The manufacturer of a vegan collagen, Geltor, has raised a new round of financing -- $90 million, according to people familiar with the company.
It's another sign of the newfound viability of sustainability and cell-based, vegetarian replacements for animal products.
Sustainable bio-products, whether plant-based, genetically modified or cell-cultured, are having a big year. In the month of July alone, companies developing sustainable alternatives to animal agriculture and the industry's byproducts have announced or closed on investments totaling $335 million in just three companies. Those companies include Geltor, The Not Company and Perfect Day.
Geltor's chief executive Alexander Lorestani declined to comment on the new round, and sources did not disclose who the lead investor was.
The company had previously raised capital from SOS Ventures, IndieBio, Fifty Years, Cultivian Sandbox Ventures, Starlight Ventures, New Crop Capital, Baruch Future Ventures and FTW Ventures, according to information in Crunchbase.
In November, TechCrunch reported that the company was looking for at least $50 million in new financing, but could raise as much as $100 million in the new round.
"Geltor's production method is vastly more sustainable and eliminates the need for animal cruelty, but the reason companies in the cosmetics and food industries are clamoring for their products is because Geltor allows them to achieve function they simply can't get from animal-derived gelatin and collagen," said one person familiar with the company and its technology.
Worldwide, the collagen market is expected to reach $7.5 billion by 2027, according to data from the market research firm, Grand View Research. Another report from Grand View put the size of the gelatin market at another $6.7 billion over the same period.
Geltor's aim is to make these additives -- and other animal-derived proteins -- cheaply, efficiently and animal-free.
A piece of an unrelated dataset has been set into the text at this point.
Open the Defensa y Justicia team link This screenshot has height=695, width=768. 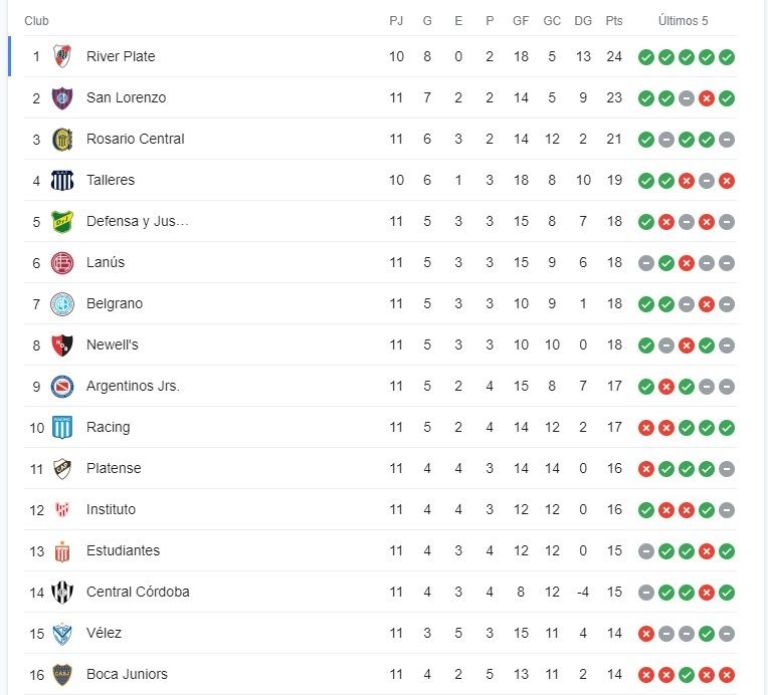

Much of the cosmetics, skin care and food business is shaped by animal byproducts. Lanolin is made from wool grease, squaline is made from shark liver oil and gelatin is made from the bones, tendons and ligaments of cows and pigs. Geltor replaces all of that with a cell-derived protein brewed in a fermenter like beer.
The company's founders, Alex Lorestani and chief technology officer Nick Ouzounov, first met as graduate students at Princeton and began working on their company in 2015.
As Lorestani told Forbes in a 2019 article, Ouzounov would always approach him about new ideas for companies. After graduation the two men relocated to Silicon Valley and were accepted into the IndieBio accelerator.
Geltor began as a manufacturer of gelatin, a food additive used in everything from marshmallows to Jell-O, but quickly expanded into collagen for beauty products and dietary supplements. The company is already working with Gelita, one of the world's largest manufacturers of collagen.
The funding for companies like Geltor and Perfect Day show that industrial biology is having a moment. There are billions of dollars of value to be unlocked in the re-engineering of cell functions, and proteins are just one application.
For investors looking at new bio-products, the future is very much alive.